Infelizmente, não precisamos de uma bola de cristal, porque já é óbvio que esses tipos de pandemias e problemas de saúde globais vão se tornar cada vez mais comuns. Antes deles, as pessoas mais debilitadas, como idosos, com patologias de base, obesidade, etc. Vimos que eles são os mais vulneráveis ​​e o que deve ser feito é adequar o sistema de saúde a essa população para protegê-la. Herdamos sistemas de saúde muito bons, mas eles certamente entrarão em colapso com essa população envelhecida e mais frágil.

E de que forma chegará a próxima pandemia?

A resistência aos antibióticos, por um lado, e as doenças emergentes, por outro, são o maior problema que enfrentamos, embora eu concorde com a Organização Mundial de Saúde que os maiores riscos a que estamos expostos são as doenças infecciosas. E sua ascensão nada mais é do que o preço que estamos pagando pela irresponsabilidade de todas as nossas ações como humanos. Não quero que ninguém se sinta culpado, mas se nós criamos o problema, a solução também está em nossas mãos.
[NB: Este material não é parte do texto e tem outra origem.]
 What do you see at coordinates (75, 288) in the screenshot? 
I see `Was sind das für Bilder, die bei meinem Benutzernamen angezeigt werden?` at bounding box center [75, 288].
E estamos mais preparados para lidar com isso depois das lições aprendidas com a Covid-19?

Quero ser otimista e, portanto, a resposta curta seria sim. Acho que todos os países estão cientes do risco real que existe. A ciência está fazendo bem o seu trabalho, colocando soluções efetivas na mesa, mas agora a outra parte, que são os governos e as administrações, deve fazer o seu trabalho.

Qual é o maior erro cometido em 2020?

Demoramos muito para perceber que a via de transmissão do SARS-CoV-2 era pelo ar. Se tivéssemos sido mais ágeis em colocar medidas para contê-lo, milhões de mortes teriam sido evitadas. Acho que as autoridades e os governos da Europa o tornaram fatal.